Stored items
--
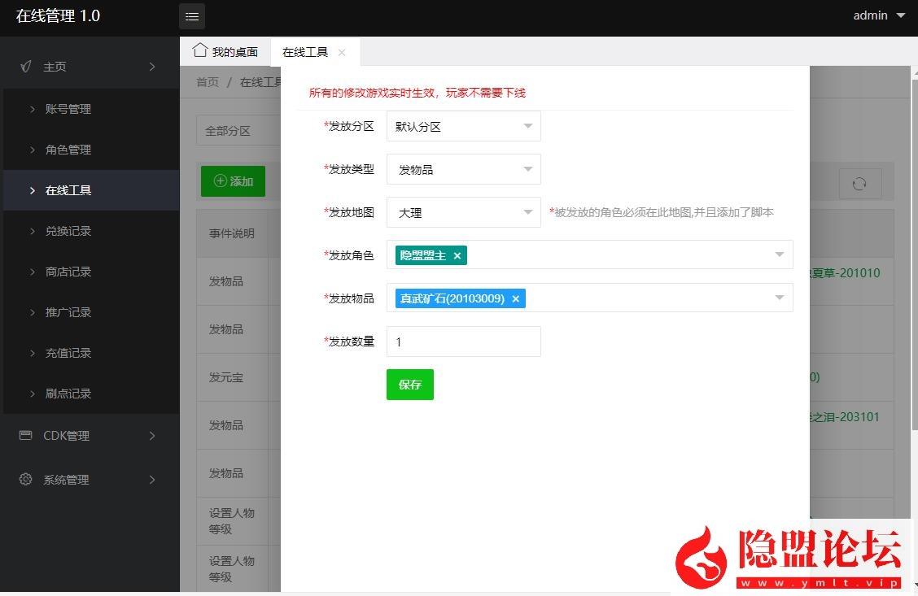This screenshot has width=918, height=596.
Task: Switch to the 我的桌面 tab
Action: coord(225,52)

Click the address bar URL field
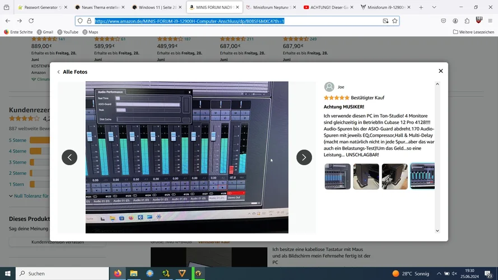point(235,21)
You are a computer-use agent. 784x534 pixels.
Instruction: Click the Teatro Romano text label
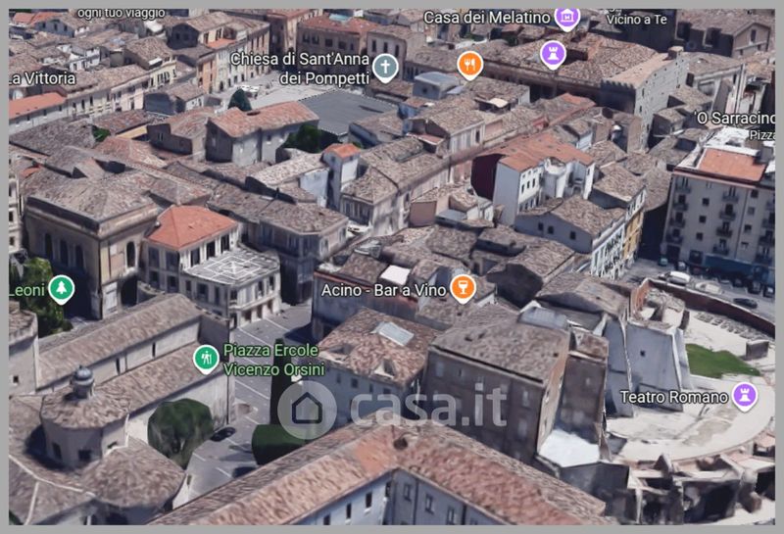(x=674, y=397)
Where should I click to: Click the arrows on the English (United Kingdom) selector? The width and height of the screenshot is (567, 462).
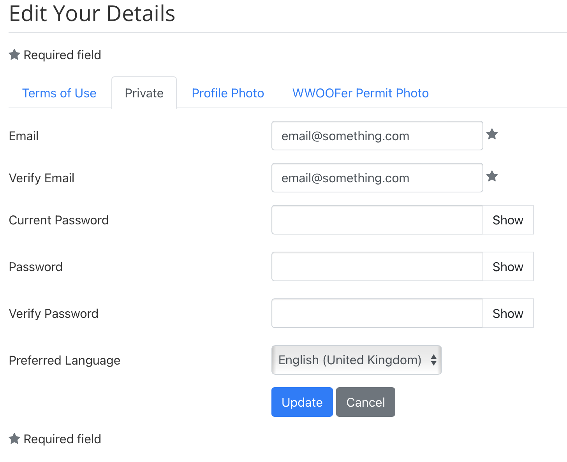(433, 360)
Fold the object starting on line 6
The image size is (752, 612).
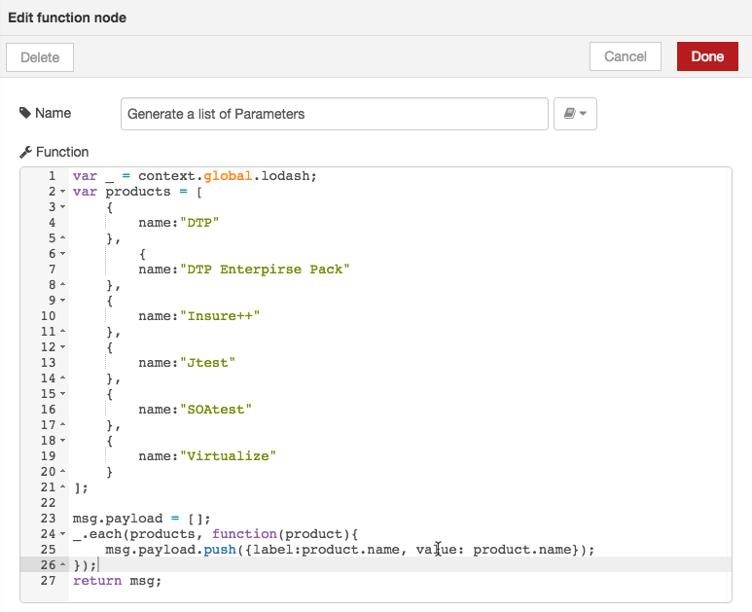tap(63, 254)

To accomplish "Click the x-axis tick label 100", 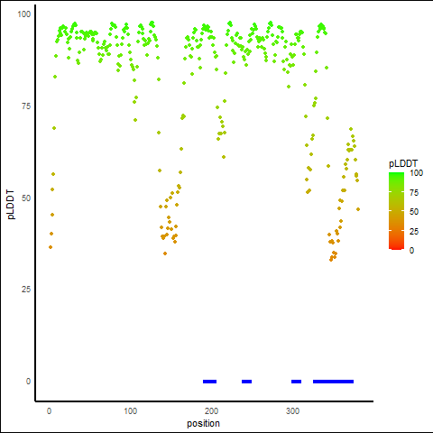I will (x=131, y=410).
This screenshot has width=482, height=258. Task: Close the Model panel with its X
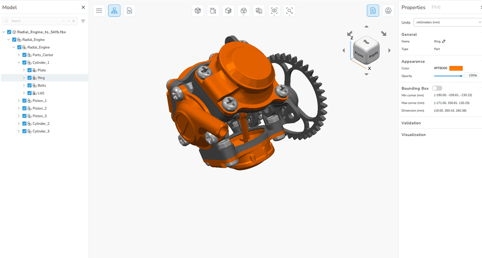click(x=83, y=7)
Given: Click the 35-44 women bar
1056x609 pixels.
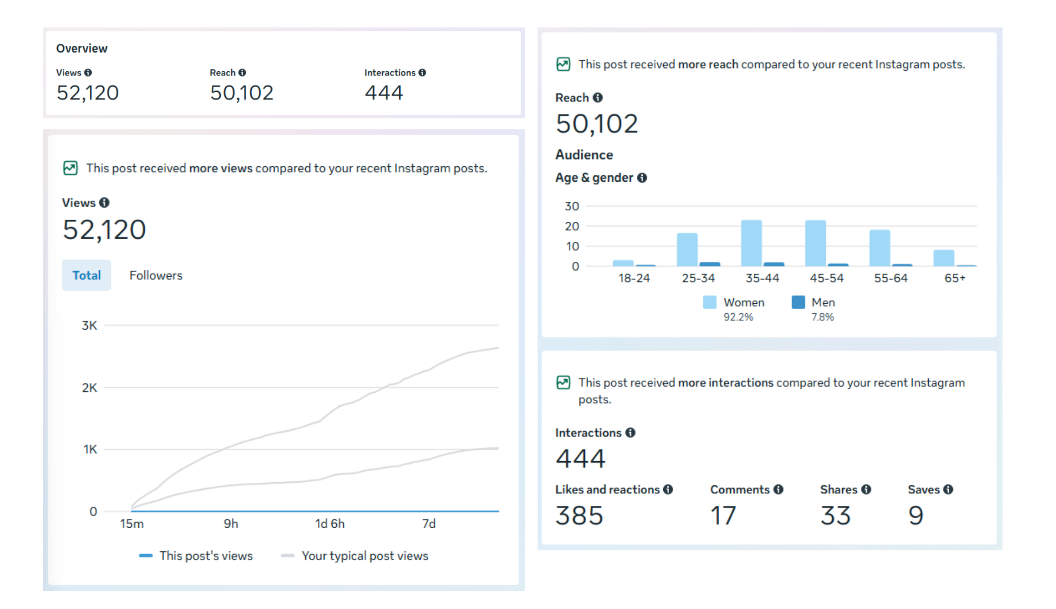Looking at the screenshot, I should point(751,243).

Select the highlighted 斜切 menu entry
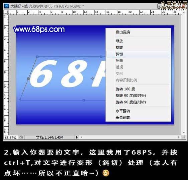[x=138, y=54]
--
Your objective
Reproduce, word for word, every line from the one that contains "This screenshot has width=482, height=258." to the end of the data, including both ends; omit all pictures.

Answer space
This screenshot has width=482, height=258. Task: Close the Model panel with its X
click(x=83, y=7)
Given: Click the 35-44 women bar
1056x609 pixels.
Looking at the screenshot, I should point(751,243).

Select the highlighted 斜切 menu entry
[x=138, y=54]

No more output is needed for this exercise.